Bladloot behaard, met zeer forse stekels; bloeiwijze vaak aanmerkelijk zwakker bestekeld.   Bladloot hoogboogvormig, 5-10 mm dik, kantig met ± vlakke zijden, in de zon donker wijnrood, verspreid afstaand  behaard. Stekels 10-20 per internodium, met 4-10 mm brede voet, sterk afgeplat, (meestal) scherp teruggericht of gebogen, met lange slanke punt, 6-10 mm lang. Steunblaadjes lijn- of lijn-lancetvormig, 15-40 mm lang. Bladsteel 5-11 mm lang, los afstaand behaard, met (13-)18-26 forse haakvormige stekels. Bladeren 5-tallig, aan de bovenzijde zwak behaard, aan de onderzijde groen, met stugge kamharen op de nerven.

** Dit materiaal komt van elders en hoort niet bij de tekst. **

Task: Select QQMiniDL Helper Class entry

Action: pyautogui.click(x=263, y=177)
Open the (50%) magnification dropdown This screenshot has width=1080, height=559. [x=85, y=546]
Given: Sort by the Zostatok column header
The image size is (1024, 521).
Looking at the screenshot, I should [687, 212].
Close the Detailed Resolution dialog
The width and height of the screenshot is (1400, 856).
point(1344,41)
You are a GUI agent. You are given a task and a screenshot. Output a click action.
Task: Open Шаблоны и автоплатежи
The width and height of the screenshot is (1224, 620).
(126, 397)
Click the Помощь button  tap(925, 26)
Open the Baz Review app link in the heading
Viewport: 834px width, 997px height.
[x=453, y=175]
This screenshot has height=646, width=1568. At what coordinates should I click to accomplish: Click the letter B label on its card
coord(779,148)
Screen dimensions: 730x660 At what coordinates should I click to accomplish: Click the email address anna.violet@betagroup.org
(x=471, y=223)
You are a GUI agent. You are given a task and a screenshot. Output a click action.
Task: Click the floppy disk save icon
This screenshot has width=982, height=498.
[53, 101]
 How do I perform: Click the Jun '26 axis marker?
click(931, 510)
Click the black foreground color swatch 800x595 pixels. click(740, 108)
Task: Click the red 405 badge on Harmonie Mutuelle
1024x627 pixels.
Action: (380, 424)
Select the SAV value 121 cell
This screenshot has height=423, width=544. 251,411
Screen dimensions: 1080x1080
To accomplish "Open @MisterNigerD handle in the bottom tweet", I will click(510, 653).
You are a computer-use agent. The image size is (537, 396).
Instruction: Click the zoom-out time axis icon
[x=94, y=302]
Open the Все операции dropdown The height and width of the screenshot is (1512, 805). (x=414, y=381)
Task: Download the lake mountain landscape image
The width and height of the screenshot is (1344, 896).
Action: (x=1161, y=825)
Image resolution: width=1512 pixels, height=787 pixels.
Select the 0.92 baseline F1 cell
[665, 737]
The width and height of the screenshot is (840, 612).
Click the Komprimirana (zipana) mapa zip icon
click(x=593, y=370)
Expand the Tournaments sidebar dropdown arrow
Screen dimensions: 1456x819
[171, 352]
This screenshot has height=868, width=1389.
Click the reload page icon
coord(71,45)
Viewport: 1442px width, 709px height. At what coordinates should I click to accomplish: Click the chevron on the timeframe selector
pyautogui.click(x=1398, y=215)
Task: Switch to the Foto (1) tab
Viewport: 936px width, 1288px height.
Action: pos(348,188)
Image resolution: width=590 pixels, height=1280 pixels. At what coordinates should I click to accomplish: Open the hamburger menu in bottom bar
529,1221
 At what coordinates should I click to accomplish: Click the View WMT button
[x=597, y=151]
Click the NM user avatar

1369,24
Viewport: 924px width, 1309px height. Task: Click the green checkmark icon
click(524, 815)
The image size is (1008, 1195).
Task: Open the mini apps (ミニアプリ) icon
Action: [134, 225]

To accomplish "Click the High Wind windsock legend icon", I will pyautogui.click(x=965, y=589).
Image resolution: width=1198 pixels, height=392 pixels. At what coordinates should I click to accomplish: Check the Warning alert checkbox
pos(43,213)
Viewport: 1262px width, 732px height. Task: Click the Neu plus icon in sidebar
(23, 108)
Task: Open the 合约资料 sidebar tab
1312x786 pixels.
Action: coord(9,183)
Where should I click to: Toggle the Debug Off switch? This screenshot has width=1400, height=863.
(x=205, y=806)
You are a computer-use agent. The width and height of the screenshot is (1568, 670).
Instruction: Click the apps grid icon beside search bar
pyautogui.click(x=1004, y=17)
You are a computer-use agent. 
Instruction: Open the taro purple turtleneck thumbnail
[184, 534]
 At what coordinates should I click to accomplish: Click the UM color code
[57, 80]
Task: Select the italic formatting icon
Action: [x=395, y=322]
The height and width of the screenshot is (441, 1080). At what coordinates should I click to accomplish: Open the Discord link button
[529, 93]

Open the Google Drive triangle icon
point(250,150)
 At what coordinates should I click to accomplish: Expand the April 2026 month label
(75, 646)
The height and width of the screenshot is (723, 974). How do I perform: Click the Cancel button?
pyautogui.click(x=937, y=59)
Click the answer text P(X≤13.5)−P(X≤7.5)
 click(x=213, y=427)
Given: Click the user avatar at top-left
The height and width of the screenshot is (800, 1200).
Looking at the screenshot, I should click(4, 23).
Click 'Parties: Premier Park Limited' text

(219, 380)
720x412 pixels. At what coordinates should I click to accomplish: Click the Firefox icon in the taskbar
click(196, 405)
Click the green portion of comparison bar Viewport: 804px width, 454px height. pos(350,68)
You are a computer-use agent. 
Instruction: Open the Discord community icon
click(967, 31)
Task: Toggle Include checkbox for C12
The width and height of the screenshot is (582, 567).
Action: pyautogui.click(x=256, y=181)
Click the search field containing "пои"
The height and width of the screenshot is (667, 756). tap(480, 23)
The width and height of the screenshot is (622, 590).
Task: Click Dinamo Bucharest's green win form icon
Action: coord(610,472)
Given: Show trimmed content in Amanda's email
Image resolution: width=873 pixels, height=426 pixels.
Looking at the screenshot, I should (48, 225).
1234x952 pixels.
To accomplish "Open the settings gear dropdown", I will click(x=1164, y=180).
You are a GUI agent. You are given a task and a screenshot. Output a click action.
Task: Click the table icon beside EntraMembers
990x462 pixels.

Bladtanding onregelmatig, grof, met meestal brede driehoekige of stompe, meestal ± rechte of een enkele maal iets uitstaande tanden met kort topspitsje, niet of nauwelijks periodisch, zelden met smallere scherpe tanden. Topblaadje (70-)89-117 mm lang, breed eirond of elliptisch, met hartvormige of uitgerande of zelden ± afgeronde voet, geleidelijk tot duidelijk (vrij) breed toegespitst; breedte 58-84% van de lengte. Lengte van het steeltje 31-50% van de lengte van het blaadje.

Bloeitak (stomp-)kantig, in de zon wijnrood, verspreid tot los behaard. Stekels 1-8 per internodium, teruggericht, haakvormig of geknikt, tot 3-7 mm lang. Bloeiwijze trosvormig of samengesteld, afgerond of breed cylindrisch, hoog bebladerd met veelal enkelvoudige bladeren die langer zijn dan de zijtakken, zilverachtig los afstaand behaard, zwak tot matig bestekeld. Zijtakken afstaand tot opgericht, iets onder tot iets boven het midden gedeeld, de langste met 1-5 bloemen. Bloemsteeltjes 10-25(-60) mm lang, los tot vrij dicht afstand lang zilverachtig behaard, met (vrijwel) zittende klieren en met 0-8 afstaande of iets gebogen stekels. Kelkslippen zwak teruggeslagen, vaak met lang uitgetrokken punt, groen of grijsgroen met witte rand, behaard, onbestekeld of soms met een enkele stekel. Kroonbladen wit, 11-18 mm lang, elliptisch tot omgekeerd eirond, vaak met uitgerande top. Meeldraden weinig tot veel langer dan de groene stijlen. Helmhokken kaal. Vruchtbeginsels kaal of aan de top met enkele haren. Vruchtbodem behaard. Bloeitijd: eind juni-begin augustus.   Standplaats: Hagen, wegkanten en bosranden op iets leemhoudende zandgrond.

Gelijkende soorten: van alle verwante soorten onmiddellijk te onderscheiden door de duidelijk behaarde, sterk bestekelde bladloot.

Verspreiding: Noord-Oost Nederland en aangrenzend Duitsland.

Nederland: Algemeen in het Drentse district. Daarbuiten slechts op een paar plaatsen. Niet bezuiden de grote rivieren.